BuzzFeed scored a coveted interview on Monday: A sit-down with President Obama at the White House.
It was billed as the president’s “first interview on Facebook Live,” the relatively new live video service that Facebook is promoting.
There was only one problem: Facebook Live didn’t cooperate.
Some sort of technical glitch stopped BuzzFeed from live-streaming the interview at 2:55 p.m. Monday. Thankfully BuzzFeed was simultaneously live-streaming it on YouTube, so there was another way to watch.
The snafu was embarrassing for both Facebook and BuzzFeed. After all, it would be a big deal if a television network’s production of a presidential interview went awry.
Monday’s interview was a bit different because it was experimental by nature. BuzzFeed as an organization had only interviewed Obama once before. And Facebook Live is still in its infancy as a platform for news.
But BuzzFeed and many other media companies have successfully used Facebook for a wide variety of live streams in recent months, so Monday’s glitch was a surprise.
The incident also reiterates the big differences between traditional television and new forms of web video.
A Facebook spokeswoman did not respond to a request for comment Monday afternoon. BuzzFeed said the company is still assessing what went wrong.
BuzzFeed’s producers at the White House were able to begin the live stream on Facebook at the same time it started on YouTube.
Legal editor Chris Geidner introduced himself and previewed the interview. But the Facebook Live stream stopped after less than two minutes, before Obama had even entered the room.
BuzzFeed’s Facebook page then pointed people to YouTube to watch the live stream.
After the interview wrapped, BuzzFeed posted the full video to Facebook and streamed it there.
On YouTube, the interview had a maximum “live” audience of 18,000 simultaneous viewers, which is very low for an interview with a figure like the president.

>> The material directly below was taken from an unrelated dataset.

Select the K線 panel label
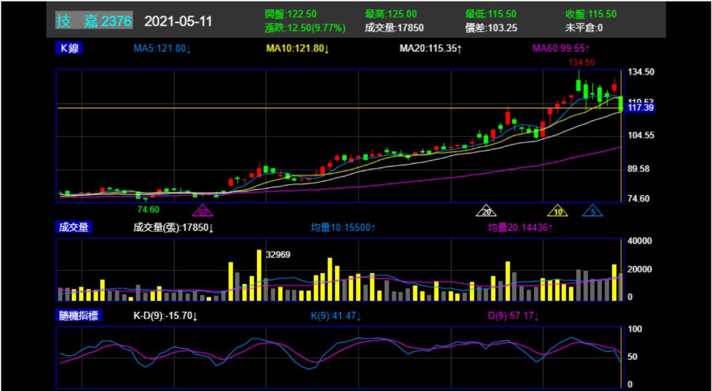712x391 pixels. [70, 48]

But the White House calculated that the interview was worthwhile because of the buzz and attention it would receive for going live on Facebook and YouTube; the chance to reach BuzzFeed’s youthful audience; and the “long tail” effect of the web.
Indeed, the video of the interview continued to gain views many hours after it was live-streamed. After three hours, it had about 200,000 views on YouTube.
On Facebook, it had 250,000 views. Facebook, however, has a much looser standard for what it counts as a “view.” (Three seconds of exposure to a video clip is counted as a view of that clip.)
Facebook Live has been a top priority of the social networking company lately. It is paying a number of news outlets — including BuzzFeed, CNN, The New York Times, Vox, Gawker, and others — to have them “go live” on a regular basis.